Two days after Speaker Robin Vos said the bill was unlikely to move because a site hadn’t been chosen for the facility, the Assembly unanimously approved funding a replacement for the state’s troubled youth prison in north-central Wisconsin.

In doing so, Vos sought to credit GOP guv candidate Rebecca Kleefisch for getting the bill on track and ripped Dem Gov. Tony Evers and his administration for what the Rochester Republican called a failure to work toward closing the youth prison.

“So here we sit, with no plan, no location, no idea how much it’s going to cost, all after we have waited for three years since we passed a bipartisan proposal,” he said, referring to a law former Gov. Scott Walker signed requiring the prison to close by January 2021.

Vos has been seen as a roadblock on the bill, saying earlier this week it was unlikely the legislation would come to the floor because a site hadn’t been selected for the new youth facility. He read from a letter he said Kleefisch sent him as he ripped Evers.

Rep. Evan Goyke, D-Milwaukee, argued his experience working to close the facilities over the past eight years showed him much more bipartisanship than the last 10 minutes Vos spent speaking. He said working with Assembly Corrections Committee Chair Rep. Michael Schraa, R-Oshkosh, showed him at least some Republicans are truly committed to working things out.

He also slammed Vos for what he considered revisionist history, reminding the chamber that Evers included funding for the new prison in both of his budgets only to see GOP lawmakers pull it out.

“20 years from now, no one will care about who did what and who wrote the letter,” he said. “What will matter is that this is done.”

The Senate earlier this week approved SB 520, which would approve $42 million in new borrowing to build a new Type 1 facility in Milwaukee County to house the more serious offenders who remain at the existing facility in Lincoln County. The bill doesn’t include a specific site for the facility, and the Evers administration hasn’t announced one.

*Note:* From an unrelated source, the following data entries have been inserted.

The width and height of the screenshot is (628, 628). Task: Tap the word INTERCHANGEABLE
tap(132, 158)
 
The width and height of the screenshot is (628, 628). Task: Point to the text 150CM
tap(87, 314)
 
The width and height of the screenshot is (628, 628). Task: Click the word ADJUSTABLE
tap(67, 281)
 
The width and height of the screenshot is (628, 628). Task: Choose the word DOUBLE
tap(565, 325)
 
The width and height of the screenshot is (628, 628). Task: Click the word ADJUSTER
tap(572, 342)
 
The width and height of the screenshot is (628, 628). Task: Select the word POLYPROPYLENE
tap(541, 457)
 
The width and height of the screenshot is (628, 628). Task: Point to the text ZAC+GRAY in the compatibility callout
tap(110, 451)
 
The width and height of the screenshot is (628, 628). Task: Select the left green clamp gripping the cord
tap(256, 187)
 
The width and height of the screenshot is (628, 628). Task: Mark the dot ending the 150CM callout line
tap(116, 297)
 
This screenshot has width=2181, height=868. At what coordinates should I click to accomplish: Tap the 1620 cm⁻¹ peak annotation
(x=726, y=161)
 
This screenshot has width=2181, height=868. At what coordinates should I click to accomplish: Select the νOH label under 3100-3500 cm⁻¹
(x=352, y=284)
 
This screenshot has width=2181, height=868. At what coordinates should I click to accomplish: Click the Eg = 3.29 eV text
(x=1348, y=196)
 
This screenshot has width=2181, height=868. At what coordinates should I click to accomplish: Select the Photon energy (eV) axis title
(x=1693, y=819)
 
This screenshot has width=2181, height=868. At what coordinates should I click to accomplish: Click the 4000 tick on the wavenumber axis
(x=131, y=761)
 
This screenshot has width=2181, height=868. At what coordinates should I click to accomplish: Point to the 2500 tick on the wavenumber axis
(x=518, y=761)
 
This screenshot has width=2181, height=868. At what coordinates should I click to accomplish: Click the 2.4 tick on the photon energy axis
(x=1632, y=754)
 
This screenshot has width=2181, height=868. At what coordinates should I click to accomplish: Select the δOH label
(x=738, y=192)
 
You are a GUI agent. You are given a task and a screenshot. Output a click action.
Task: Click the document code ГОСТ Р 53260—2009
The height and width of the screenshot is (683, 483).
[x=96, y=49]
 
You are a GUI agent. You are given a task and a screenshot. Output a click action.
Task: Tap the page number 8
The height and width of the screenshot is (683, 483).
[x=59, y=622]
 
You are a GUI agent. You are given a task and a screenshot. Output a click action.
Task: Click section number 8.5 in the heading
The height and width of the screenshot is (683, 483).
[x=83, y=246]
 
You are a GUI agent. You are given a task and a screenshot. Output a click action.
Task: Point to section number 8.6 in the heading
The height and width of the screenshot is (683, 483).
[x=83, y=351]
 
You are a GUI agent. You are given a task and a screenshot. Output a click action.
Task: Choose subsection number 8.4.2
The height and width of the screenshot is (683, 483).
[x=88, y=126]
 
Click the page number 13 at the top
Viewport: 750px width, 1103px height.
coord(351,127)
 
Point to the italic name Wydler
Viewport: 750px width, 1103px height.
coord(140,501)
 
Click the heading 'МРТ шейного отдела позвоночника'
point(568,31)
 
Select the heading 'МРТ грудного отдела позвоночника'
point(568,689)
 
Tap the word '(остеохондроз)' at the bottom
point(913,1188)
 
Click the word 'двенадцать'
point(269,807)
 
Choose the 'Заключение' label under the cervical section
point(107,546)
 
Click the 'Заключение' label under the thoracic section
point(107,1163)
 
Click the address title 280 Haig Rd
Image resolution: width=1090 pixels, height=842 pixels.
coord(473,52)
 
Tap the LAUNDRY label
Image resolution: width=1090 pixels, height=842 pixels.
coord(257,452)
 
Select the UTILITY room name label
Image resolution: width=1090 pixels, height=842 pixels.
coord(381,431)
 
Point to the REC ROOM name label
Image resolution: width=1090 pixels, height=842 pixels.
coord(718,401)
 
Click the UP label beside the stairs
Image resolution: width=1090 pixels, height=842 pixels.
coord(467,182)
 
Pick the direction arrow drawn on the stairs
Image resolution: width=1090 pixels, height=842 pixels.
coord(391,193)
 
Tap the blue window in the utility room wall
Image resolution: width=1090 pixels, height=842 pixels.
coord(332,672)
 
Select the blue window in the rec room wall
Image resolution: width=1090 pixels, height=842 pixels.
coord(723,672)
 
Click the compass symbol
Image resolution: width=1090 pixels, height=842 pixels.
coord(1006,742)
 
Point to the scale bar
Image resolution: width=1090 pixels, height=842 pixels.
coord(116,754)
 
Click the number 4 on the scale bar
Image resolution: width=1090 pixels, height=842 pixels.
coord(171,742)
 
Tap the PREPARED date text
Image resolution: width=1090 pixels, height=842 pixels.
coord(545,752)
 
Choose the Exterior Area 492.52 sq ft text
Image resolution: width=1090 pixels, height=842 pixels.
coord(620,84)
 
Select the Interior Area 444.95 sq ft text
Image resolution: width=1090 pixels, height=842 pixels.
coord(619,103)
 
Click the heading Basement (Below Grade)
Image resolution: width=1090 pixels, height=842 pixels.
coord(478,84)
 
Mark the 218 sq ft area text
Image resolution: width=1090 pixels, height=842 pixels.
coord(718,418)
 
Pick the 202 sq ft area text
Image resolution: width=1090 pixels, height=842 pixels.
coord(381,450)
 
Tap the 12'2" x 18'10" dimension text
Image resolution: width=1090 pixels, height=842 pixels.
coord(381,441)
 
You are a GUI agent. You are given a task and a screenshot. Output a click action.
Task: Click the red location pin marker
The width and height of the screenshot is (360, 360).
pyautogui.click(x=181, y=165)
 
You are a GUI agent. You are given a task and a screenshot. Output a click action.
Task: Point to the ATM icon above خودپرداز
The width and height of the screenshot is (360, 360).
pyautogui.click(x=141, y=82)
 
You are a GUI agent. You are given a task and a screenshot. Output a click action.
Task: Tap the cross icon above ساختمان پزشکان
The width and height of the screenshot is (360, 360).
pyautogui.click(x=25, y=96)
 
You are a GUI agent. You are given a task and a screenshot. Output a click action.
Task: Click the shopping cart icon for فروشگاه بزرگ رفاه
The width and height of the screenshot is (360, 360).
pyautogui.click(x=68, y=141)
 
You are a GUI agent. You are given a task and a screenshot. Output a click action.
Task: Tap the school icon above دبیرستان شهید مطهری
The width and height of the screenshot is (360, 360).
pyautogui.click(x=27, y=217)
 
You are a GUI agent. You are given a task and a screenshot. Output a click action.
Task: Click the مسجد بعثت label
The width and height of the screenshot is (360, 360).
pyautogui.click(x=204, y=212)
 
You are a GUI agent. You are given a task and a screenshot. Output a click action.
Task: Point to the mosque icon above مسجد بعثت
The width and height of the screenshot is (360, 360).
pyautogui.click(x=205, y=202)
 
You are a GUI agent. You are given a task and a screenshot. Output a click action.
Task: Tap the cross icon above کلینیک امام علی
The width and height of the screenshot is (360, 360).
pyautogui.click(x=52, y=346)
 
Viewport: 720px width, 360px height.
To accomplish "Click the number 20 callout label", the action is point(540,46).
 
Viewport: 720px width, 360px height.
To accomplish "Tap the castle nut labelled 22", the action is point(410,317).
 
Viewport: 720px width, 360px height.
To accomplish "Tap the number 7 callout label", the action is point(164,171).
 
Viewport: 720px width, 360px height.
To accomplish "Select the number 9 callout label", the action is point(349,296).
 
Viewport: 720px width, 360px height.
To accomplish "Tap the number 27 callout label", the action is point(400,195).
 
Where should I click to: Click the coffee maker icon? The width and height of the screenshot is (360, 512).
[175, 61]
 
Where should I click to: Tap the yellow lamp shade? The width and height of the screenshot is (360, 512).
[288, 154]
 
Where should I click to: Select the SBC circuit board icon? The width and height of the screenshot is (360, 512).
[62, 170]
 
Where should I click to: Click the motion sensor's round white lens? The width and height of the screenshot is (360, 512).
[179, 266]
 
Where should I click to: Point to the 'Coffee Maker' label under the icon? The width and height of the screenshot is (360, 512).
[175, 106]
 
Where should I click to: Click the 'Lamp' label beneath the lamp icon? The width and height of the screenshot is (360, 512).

The Assembly added an amendment that would require the existing Lincoln Hills facility to house adult inmates once the new facility is complete. It also would require local officials to approve the future Milwaukee site before construction can begin.

The amended bill, approved 90-0, now must go back to the Senate before it could go to Evers’ desk. The Senate is expected to meet in early March.